Prior to the economic downturn, it looked as if every underutilized space along every commerical strip in Los Angeles was slated to be purchased and redeveloped into mixed-use housing and retail. Post-boom, full-on bust, the commercial boulevards look as unproductive and tired as ever, riddled with vacant lots and storefronts, half-parked parking lots, and empty auto dealerships. It was a nice idea to imagine them as mixed-use corridors of housing and retail, pedestrian activity, and transit-o-plenty; however, the vision fell and still falls short. Other uses need to be imagined and allowed on the strip, including – dare we say it – the seemingly “unproductive” fallow meadows, and other iterations of open space.
Adjacent to the vast majority of LA’s commerical boulevards lie low-density residential neighborhoods.

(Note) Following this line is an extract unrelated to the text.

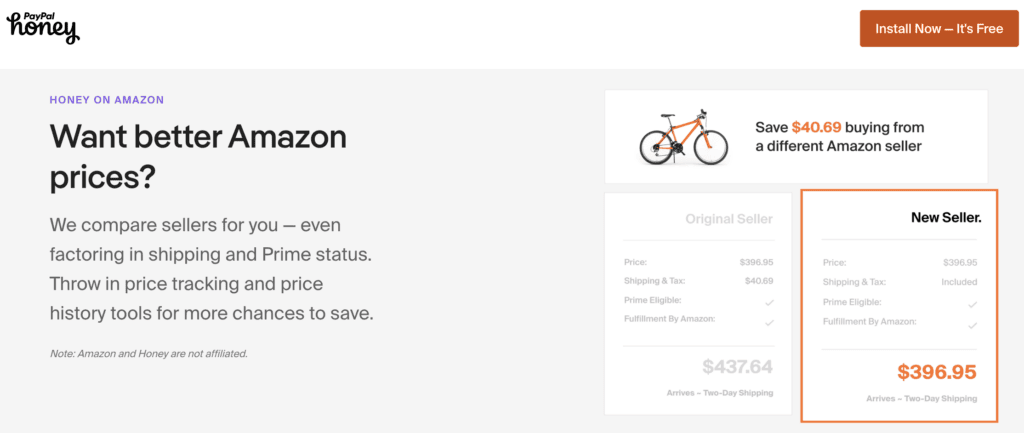Image resolution: width=1024 pixels, height=433 pixels.
Task: Click the Amazon and Honey affiliation note
Action: tap(148, 353)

The simple fact that so few people – and thus so little spending power – live adjacent to the boulevards translates into a virtual economic impossibility that the boulevards can be commerically viable from end to end. Enter then the proposal for higher-density housing along the strip, which could add much-needed, and geographically concentrated, dollars and feet (aka pedestrians) to the commerical boulevard. This is a necessary planning and design endeavor and should continue to be pursued; however, it needs to be seen as one prong of a much larger effort. In part the fickleness of the real estate market makes focusing solely on mixed-use and residential less-than viable. Other, less apparent barriers include the perennial problem of commercial boulevards by and large abutting single-family-home neighborhoods. Not even the most elegant of designs can do much to ease the abrupt spatial transition between these two zones.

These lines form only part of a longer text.